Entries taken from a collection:
--- START ---

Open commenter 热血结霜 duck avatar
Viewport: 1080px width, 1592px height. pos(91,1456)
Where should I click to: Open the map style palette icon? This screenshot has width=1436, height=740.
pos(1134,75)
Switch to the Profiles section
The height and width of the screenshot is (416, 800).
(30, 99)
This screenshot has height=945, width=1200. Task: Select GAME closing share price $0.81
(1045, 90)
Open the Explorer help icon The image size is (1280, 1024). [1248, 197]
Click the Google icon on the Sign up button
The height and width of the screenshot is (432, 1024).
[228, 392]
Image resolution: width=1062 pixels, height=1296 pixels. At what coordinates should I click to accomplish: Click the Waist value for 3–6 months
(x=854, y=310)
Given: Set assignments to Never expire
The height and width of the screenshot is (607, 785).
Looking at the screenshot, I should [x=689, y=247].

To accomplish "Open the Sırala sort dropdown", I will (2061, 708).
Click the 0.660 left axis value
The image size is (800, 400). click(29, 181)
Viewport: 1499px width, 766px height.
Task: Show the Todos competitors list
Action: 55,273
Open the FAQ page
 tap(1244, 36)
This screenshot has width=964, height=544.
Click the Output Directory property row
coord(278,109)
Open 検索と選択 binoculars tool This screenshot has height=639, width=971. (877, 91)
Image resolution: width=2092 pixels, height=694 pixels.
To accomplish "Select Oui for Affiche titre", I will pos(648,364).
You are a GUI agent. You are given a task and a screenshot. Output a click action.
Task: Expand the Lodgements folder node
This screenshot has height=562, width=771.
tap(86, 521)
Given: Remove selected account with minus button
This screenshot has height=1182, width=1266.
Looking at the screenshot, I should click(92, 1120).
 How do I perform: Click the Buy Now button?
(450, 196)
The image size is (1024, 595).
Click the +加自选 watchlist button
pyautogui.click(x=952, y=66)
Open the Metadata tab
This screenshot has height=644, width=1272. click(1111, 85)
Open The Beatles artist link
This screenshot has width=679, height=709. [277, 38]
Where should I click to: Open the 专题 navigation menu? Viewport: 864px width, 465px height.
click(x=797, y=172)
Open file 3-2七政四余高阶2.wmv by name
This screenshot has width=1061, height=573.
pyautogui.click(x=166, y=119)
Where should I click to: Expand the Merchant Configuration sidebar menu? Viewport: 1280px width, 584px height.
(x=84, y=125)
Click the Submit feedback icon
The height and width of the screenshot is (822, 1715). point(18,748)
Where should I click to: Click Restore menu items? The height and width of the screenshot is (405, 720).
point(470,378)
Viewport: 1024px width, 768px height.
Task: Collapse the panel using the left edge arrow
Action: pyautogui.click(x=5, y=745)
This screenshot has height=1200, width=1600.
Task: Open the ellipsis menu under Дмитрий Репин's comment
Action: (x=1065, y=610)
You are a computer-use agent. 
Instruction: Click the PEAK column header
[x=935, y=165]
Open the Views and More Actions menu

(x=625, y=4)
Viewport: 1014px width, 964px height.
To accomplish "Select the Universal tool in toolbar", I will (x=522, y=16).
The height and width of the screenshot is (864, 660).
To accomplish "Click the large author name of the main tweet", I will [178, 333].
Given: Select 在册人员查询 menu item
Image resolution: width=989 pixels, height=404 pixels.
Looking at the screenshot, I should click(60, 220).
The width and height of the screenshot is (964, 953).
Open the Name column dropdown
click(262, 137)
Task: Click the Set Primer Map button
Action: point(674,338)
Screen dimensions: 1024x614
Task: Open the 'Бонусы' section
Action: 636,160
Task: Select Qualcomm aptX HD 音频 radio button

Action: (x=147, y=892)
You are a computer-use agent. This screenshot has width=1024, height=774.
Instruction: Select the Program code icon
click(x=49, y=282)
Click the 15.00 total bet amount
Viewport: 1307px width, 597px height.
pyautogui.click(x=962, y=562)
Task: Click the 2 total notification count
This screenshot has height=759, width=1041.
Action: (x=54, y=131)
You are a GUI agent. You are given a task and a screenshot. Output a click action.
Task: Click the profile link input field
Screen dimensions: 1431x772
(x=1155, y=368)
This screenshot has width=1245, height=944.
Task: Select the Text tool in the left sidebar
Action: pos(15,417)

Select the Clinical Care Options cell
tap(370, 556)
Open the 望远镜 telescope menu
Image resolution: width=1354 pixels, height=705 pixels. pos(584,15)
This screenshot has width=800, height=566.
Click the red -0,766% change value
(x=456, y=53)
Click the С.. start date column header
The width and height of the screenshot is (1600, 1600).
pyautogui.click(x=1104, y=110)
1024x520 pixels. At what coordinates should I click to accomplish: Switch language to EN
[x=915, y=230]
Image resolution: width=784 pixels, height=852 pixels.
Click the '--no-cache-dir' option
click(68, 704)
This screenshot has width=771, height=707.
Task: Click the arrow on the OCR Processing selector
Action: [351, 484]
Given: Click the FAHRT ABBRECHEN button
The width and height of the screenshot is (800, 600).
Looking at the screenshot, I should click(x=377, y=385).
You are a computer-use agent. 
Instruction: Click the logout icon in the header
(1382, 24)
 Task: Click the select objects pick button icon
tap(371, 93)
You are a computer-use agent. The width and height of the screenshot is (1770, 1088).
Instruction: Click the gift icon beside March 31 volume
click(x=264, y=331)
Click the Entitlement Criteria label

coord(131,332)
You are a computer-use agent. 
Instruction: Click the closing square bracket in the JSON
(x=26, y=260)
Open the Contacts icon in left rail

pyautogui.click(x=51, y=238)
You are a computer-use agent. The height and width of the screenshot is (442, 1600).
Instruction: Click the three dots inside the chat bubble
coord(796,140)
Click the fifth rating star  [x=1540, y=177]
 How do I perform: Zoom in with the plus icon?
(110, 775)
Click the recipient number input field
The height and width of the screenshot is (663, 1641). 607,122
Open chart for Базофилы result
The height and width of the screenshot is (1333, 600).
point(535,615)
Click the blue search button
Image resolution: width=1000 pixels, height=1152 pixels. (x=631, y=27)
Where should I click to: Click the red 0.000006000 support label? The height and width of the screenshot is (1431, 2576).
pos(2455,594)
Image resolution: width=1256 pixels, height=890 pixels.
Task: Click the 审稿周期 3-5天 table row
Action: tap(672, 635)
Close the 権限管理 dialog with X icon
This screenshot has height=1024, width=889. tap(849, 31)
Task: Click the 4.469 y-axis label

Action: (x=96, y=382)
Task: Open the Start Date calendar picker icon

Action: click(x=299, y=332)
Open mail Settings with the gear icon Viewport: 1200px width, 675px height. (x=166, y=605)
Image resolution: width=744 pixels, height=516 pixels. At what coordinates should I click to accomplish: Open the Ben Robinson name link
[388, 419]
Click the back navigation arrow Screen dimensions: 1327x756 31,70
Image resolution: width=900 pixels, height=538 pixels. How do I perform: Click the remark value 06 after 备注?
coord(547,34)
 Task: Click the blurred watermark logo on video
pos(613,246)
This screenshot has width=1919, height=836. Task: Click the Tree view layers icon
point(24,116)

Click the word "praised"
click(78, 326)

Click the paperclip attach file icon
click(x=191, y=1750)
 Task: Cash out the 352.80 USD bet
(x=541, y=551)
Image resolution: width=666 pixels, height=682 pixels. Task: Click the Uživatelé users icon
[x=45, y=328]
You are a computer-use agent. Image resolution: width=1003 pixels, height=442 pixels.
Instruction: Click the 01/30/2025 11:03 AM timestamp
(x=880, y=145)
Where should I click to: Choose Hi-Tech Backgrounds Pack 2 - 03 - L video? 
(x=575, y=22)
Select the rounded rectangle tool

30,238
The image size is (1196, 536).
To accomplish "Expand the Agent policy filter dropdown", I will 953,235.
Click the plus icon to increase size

--- END ---

**What you need to do:** All lines above from the one containing "1024x520 pixels. At" to the one containing "Given: Click the FAHRT ABBRECHEN button" must be repeated exactly, both lines included, and no others.

**Response below:**
1024x520 pixels. At what coordinates should I click to accomplish: Switch language to EN
[x=915, y=230]
Image resolution: width=784 pixels, height=852 pixels.
Click the '--no-cache-dir' option
click(68, 704)
This screenshot has width=771, height=707.
Task: Click the arrow on the OCR Processing selector
Action: [351, 484]
Given: Click the FAHRT ABBRECHEN button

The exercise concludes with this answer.